**RECORD LIST**

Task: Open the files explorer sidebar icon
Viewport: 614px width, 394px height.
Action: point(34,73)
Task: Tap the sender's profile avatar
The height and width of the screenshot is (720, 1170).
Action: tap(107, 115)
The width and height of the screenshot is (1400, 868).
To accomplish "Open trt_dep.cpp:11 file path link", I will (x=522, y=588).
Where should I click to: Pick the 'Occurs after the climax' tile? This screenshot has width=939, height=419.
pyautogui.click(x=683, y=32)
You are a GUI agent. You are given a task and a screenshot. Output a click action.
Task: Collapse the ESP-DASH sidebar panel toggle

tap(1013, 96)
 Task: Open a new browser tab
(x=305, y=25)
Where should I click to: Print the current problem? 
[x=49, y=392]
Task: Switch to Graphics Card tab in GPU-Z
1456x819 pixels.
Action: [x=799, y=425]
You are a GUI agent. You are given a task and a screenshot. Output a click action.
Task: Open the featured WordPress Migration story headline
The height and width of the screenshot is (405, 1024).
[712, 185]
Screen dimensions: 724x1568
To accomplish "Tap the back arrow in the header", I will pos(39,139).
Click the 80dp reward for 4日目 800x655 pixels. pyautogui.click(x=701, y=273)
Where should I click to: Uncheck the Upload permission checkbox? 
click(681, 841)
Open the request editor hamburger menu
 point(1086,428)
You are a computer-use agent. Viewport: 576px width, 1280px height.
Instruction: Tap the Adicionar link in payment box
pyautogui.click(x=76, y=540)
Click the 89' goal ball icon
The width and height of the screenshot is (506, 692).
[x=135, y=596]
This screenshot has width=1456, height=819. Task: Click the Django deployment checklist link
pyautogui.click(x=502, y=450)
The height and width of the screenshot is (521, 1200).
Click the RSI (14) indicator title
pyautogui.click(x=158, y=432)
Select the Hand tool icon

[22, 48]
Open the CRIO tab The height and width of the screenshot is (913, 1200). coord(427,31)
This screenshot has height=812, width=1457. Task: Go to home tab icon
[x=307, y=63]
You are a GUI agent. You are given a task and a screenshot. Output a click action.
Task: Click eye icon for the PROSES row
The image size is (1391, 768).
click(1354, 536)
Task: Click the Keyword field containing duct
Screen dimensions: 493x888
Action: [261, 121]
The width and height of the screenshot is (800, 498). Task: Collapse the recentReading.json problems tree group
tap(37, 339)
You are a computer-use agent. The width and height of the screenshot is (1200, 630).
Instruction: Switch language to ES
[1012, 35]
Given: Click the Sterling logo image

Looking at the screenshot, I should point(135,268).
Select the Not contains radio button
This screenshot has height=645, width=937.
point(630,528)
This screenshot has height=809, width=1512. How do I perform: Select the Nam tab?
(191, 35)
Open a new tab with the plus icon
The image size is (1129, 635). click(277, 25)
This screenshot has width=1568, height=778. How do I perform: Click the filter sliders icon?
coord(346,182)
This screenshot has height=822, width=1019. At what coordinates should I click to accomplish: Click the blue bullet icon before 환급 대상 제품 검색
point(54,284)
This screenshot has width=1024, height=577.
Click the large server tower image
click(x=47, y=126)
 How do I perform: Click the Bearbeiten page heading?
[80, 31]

**REQUEST**
Find every line of the rows above that contains the string "This" and copy each of those lines. Case counts.

**EXPECTED ANSWER**
Where should I click to: Pick the 'Occurs after the climax' tile? This screenshot has width=939, height=419.
This screenshot has width=1456, height=819. Task: Click the Django deployment checklist link
This screenshot has height=812, width=1457. Task: Go to home tab icon
This screenshot has height=645, width=937.
This screenshot has height=809, width=1512. How do I perform: Select the Nam tab?
This screenshot has width=1568, height=778. How do I perform: Click the filter sliders icon?
This screenshot has height=822, width=1019. At what coordinates should I click to accomplish: Click the blue bullet icon before 환급 대상 제품 검색
This screenshot has width=1024, height=577.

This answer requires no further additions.